Almost every camera you buy will, in some way, be a compromise. You'll be trading size for quality, price for speed, simplicity for specialization. Know what you are absolutely unwilling to deal with in your new camera so when it comes time to make that compromise, you'll know what you can't live with anymore so you're not spending more money just to live with the same problems.
What Do I Want Most: Portability, Picture Quality, Or A Mix?
This is an important question to ask because it will quickly narrow down your options to a certain range of cameras and can turn a choice between 50 cameras into a choice between five. First, a primer: With cameras, the size of the camera's image sensor has a great deal to do with the quality of the images.
A dSLR is large because it sports a very large image sensor, which produces amazing-quality photos but requires larger, interchangeable lenses to produce clean, sharp images over such a big area.
A point-and-shoot, alternatively, is amazingly portable and can even pack a great zoom into a tiny package because of its small sensor. But compare the images that come from a typical point-and-shoot to a dSLR, especially in low-light settings, and the difference is obvious.
There are, of course, compromises between the two, like fixed-lens super-zoomers and interchangeable-lens mirrorless formats. It's up to you to decide if splitting the difference is a worthy move.
Which Camera Would The Salesperson Buy?
The usefulness of this question depends on the sales associate's experience, but they tend to be knowledgable about the cameras in stock, and develop opinions about certain brands and models.
So once you've established what your needs are, ask the associate for their opinion. Make them think about which camera they would spend money on, and why. Maybe they have a serious anti-Canon bias, or they see Nikons returned constantly, or they have customers who can't stop raving about their Samsung.
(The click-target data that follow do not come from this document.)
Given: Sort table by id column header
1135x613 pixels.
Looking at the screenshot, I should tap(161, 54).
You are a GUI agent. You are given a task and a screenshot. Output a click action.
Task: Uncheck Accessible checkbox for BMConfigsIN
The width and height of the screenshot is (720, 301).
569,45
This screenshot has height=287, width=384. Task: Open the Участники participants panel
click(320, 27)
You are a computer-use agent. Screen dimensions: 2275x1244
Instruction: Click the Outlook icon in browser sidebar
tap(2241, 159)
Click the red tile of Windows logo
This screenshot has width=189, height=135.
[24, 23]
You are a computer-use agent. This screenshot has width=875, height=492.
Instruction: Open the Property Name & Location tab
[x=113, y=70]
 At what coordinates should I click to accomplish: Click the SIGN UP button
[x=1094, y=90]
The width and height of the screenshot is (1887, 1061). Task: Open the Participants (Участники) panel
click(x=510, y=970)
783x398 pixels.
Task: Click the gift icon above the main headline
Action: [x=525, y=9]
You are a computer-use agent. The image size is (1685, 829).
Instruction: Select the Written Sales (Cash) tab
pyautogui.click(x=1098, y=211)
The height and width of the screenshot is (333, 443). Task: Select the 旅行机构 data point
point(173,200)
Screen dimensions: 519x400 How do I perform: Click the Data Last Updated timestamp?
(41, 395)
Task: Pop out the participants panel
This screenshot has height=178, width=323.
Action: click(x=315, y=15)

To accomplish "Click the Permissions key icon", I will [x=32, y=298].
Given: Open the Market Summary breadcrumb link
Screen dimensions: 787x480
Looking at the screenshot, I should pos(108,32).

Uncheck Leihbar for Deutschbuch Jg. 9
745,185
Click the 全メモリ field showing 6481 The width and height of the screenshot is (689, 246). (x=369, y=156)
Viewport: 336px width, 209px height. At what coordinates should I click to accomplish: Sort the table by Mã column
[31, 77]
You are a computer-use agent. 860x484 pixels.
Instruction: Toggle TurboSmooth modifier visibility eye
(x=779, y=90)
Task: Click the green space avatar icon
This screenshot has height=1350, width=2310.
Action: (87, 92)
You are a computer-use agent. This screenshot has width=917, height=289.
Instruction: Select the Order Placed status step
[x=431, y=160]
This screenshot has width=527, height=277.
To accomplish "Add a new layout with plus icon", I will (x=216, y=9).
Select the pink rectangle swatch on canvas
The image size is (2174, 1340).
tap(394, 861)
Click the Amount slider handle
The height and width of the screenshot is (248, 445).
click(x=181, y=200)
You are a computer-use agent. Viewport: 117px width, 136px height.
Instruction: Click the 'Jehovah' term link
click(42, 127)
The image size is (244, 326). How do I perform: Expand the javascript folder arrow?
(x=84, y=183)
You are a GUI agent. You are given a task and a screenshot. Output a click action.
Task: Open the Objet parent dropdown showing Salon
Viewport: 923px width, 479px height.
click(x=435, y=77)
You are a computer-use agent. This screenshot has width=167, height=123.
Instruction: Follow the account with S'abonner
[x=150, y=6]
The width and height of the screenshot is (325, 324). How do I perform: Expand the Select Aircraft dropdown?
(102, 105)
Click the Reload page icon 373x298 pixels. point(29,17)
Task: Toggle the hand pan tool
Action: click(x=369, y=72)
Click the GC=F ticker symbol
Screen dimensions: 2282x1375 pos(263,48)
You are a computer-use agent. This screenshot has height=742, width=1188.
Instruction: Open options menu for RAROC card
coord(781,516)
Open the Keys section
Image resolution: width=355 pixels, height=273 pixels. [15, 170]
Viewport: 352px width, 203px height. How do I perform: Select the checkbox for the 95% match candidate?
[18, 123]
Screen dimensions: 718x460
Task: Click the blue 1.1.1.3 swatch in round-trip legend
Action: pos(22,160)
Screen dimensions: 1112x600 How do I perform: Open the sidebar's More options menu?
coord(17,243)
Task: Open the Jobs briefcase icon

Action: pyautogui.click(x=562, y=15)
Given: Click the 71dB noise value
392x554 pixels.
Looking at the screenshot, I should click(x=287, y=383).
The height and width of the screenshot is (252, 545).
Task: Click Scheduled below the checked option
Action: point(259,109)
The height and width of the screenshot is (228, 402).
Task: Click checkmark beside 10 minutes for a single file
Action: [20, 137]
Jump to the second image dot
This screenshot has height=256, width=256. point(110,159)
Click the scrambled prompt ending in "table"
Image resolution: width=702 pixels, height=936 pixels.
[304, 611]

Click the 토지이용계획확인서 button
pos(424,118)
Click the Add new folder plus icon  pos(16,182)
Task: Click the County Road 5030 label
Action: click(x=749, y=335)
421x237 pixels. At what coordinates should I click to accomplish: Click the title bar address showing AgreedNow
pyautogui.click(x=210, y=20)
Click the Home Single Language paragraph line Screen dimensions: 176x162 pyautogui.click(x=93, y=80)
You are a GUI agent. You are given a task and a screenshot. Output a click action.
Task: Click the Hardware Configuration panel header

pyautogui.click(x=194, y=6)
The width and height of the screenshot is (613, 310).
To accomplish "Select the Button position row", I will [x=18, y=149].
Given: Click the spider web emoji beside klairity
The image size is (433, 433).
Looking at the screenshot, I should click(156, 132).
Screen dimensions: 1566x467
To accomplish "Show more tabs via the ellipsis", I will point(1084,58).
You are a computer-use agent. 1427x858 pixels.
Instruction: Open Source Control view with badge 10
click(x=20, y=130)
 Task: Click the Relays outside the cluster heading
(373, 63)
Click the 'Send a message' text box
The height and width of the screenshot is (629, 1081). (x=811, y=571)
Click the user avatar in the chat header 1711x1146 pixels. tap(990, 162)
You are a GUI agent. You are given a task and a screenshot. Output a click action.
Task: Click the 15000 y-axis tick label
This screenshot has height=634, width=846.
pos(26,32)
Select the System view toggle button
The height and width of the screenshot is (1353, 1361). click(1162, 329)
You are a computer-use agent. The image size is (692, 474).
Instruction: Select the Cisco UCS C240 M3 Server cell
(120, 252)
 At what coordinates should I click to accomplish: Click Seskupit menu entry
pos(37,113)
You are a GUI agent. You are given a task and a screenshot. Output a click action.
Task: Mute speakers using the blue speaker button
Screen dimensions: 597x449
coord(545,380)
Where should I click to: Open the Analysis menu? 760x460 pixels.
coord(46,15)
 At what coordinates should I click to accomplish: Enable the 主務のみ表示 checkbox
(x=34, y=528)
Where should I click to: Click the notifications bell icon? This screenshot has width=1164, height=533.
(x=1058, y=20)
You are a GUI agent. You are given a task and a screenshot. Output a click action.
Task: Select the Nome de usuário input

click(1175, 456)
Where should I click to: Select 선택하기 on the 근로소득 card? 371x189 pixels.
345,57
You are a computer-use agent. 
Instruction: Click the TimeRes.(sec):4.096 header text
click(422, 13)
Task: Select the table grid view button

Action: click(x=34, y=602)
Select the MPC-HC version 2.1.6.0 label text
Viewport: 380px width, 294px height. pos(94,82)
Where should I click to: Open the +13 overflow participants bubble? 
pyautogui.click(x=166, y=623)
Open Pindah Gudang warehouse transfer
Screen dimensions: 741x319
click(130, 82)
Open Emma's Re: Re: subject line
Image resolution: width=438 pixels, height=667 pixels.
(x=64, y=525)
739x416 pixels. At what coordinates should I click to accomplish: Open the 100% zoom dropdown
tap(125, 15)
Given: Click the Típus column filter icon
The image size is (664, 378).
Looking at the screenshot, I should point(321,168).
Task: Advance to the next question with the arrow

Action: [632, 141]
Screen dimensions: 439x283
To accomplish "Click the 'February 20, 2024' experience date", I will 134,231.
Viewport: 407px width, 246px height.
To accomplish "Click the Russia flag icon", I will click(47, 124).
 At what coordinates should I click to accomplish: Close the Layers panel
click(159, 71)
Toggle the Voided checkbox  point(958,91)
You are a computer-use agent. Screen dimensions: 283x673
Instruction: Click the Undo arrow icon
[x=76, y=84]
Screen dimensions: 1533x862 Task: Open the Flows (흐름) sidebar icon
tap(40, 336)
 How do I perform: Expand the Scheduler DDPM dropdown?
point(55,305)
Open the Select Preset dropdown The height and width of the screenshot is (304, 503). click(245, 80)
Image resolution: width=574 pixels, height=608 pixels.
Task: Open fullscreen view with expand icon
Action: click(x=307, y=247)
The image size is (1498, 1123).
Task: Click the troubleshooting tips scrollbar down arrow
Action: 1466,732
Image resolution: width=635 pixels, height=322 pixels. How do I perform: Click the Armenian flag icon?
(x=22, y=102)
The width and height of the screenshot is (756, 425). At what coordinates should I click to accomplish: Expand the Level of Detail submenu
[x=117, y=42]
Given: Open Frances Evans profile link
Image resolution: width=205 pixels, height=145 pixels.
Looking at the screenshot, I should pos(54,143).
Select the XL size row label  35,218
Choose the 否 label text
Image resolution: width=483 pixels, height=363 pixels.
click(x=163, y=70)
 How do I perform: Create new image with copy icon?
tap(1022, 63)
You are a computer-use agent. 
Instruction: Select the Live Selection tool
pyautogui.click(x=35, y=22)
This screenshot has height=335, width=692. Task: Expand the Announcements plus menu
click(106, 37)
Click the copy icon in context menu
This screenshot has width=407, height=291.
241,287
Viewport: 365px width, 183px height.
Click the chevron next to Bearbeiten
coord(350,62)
At best, they'll give you that extra nugget of wisdom that will seal your decision. At worst, they'll give you just a little more information to eventually make a decision. (If you don't have a good camera shop nearby, ask for advice from a photographer friend or from a website like ours.)
How Much Am I Willing To Invest?
The more you spend, the more you'll get (for the most part). dSLRs are phenomenal cameras, but you'll have to buy the camera body, lenses, and accessories, so the cost can quickly cross four figures. Consider whether you'll use it enough to justify that expense.
It's likely that more of you reading this right now are figuring out whether to spend $250 or $350 (rather than $599 versus $899). At this price range, it's important to take the time to understand the true quality difference between the cameras in that price range. Is it something that actually affects image quality like a larger sensor or optical stabilization? Or is it superficial, like a touchscreen LCD versus physical buttons?
Really, put some thought into this decision. Time is the best investment you can make.